Hahahahahahhaha..... idjut, didn't they say that once about Labour's Michael Foot?

Two 1970's dinosaurs, voters have just rejected.

Corbyn's key supporter, Unite's Len McClusky's illegal strikes will REALLY get 'the people' on Corbyn's side. lol

Claig ... Do I sense that in your attempt to sow political dissatisfaction within the UK that you have jumped from the sinking Good Ship UKIP, when back in the day, elected representative's expenses weren't such an issue with you?????

www.theguardian.com/politics/2009/may/24/mps-expenses-ukip-nigel-farage
“The leader of the UK Independence party (Ukip), which wants to lead Britain out of the EU, has taken £2m of taxpayers' money in expenses and allowances as a member of the European Parliament, on top of his £64,000 a year salary.”

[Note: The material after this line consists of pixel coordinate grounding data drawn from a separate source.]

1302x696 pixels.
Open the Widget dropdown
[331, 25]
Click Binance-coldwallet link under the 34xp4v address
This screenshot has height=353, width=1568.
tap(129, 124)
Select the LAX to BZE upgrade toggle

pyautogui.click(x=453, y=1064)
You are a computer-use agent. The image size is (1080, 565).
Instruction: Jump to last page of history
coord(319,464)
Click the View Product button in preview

“Nigel Farage, who is calling on voters to punish "greedy Labour, Conservative and Lib Dem MPs" at the European elections on 4 June, boasted of his personal expenses haul at a meeting with foreign journalists in London last week.”

claig · 14/07/2015 12:13

When you earn ho to spell McCluskey, learn how to express your "thoughts" coherently, learn to respect those who know more than you, and learn to avoid insults and smears in a vain attempt to male a "point", then I shall engage with you and put your right. Until then, I prefer to ignore your raving ramblings.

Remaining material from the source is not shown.